ALSA Source SRC [R4.1]

HLOS sends data at 44.1 kHz and Audio Weaver converts to 48 kHz.

Core	MHz / 16 chan	MHz / channel
ADSP	52.3	3.3
GPDSP0	51.2	3.2
GPDSP1	51.9	3.3
Arm	18.7	1.2

ALSA Sink SRC (R4.1)

Audio Weaver converts 48 kHz to 44.1 kHz for the HLOS.

Core	MHz / 16 chan	MHz / channel
ADSP	62.4	3.9
GPDSP0	60.8	3.8
GPDSP1	60.1	3.8
Arm	7.2	0.45

TDM + ALSA Latency

In this test, we measure the latency from analog in to analog out including a round trip through the HLOS using ALSA modules. The path is:

A/D → A2B → TDMSource → ALSA Sink → HLOS → ALSA Source → TDMSink → A2B → D/A

An application was running on the HLOS which would read the ALSA Source and send it to the ALSA Sink. A 48 kHz sample rate was used throughout and Audio Weaver was processing at a 48 sample block size. The HLOS application was using a 240 sample block size. The ALSA settings used in the test were:

ALSA Sink

Buffer size: 960 samples
Block size: 240 samples
startThreshold: 0 samples
stopThreshold: 0 samples

ALSA Source

Buffer size: 960 samples
Block size: 240 samples
startThreshold: 480 samples (prefill to avoid underruns)
stopThreshold: 0 samples

The measured latency was 13.2 msec. The breakdown is:

1 msec analog latency

2 msec TDM digital latency (using 1 msec block size)

10 msec ALSA latency (using 5 msec block size)

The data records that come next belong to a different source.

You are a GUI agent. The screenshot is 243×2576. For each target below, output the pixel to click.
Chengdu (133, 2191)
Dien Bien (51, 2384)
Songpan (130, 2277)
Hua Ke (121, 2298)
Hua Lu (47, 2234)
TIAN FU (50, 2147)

We then modified the test to include sample rate conversion between Audio Weaver and the HLOS. The measured latency was now:

ALSA Settings			Measured
Sample Rate	Block Size	Buffer Size	Latency (msec)
8000	80	160	18.2
11025	120	240	21.6
12000	120	240	21.8
16000	160	320	15.6
22050	220	440	20.0
24000	240	480	15.4
32000	320	640	17.8
44100	480	960	19.8
48000	480	960	16.2

Maximum CPU Loading

In this test, we used the BiquadLoading module to load each thread in the system. We measured how many Biquad stages we could run before we started having CPU overruns. We used a 1 msec block size on the Hexagon DSPs and a 10 msec block size on the Arm. This test measures code and framework efficiency.

ADSP

Thread	BiquadStages	% Loading
1A	1600	95%
1B	1720	95%
1C	1720	95%
1D	1720	95%

GPDSP0

Thread	BiquadStages	% Loading
1A	2000	90%
1B	2000	90%
1C	2000	90%
1D	2000	90%
1E	2000	90%
1F	2000	90%

GPDSP1

Thread	BiquadStages	% Loading
1A	2000	90%
1B	2000	90%
1C	2000	90%
1D	2000	90%
1E	2000	90%
1F	2000	90%

Arm (only loaded a single thread)

Thread	BiquadStages	% Loading
10A	5000	50%

Early Audio KPIs

In release R4.0, we are not able to fully measure this KPI. However, we were able to measure the Audio Weaver contribution to the boot time. We instrumented the code and measured the time that the main() function was reached on the ADSP until the time that real-time audio interrupts started.

For the measurement, we used the file “SA8255_Early_Audio_Parallel_with_Load.awd”. This contains 1320 modules spread across all four cores. It also had a TDM input and TDM output port, and would generate audio on the A2B output. There was a signal generator on each core (sine wave or noise). The signal flow was designed so that you could distinguish the sound of each core and verify that each core was properly running just by listening. The top-level is simple and there were additional subsystems that would load up each of the cores.

All Hexagon DSPs are part of the early audio group while the Arm booted later. The combined AWB file was 335,760 bytes long and this was split into 4 separate AWBs, one per core:

SA8255_Early_Audio_Parallel_with_Load_0.awb [ADSP. 84,644 bytes]

SA8255_Early_Audio_Parallel_with_Load_1.awb [GPDSP0. 83,656 bytes]

SA8255_Early_Audio_Parallel_with_Load_2.awb [GPDSP1. 83,824 bytes]

SA8255_Early_Audio_Parallel_with_Load_3.awb [Arm. 83,680 bytes]

The DSPs log information when they boot. We observed:

00:00:43.617500 [awe_bsp.c 1140] AWE ADSP:awe cfg is ready!

00:00:43.635000 [awe_bsp.c 1417] AWE ADSP:The first time to pump audio

00:00:43.617500 [awe_bsp.c 1140] AWE GPDSP0:awe cfg is ready!

00:00:43.638750 [awe_bsp.c 1417] AWE GPDSP0:The first time to pump audio

00:00:43.617500 [awe_bsp.c 1140] AWE GPDSP1:awe cfg is ready!

00:00:43.645000 [awe_bsp.c 1417] AWE GPDSP1:The first time to pump audio

The time from the ADSP booting until it is ready to generate audio is 17.5 msec

The time from the ADSP booting until GPDSP0 and GPDSP1 are ready to generate audio is 27.5 msec.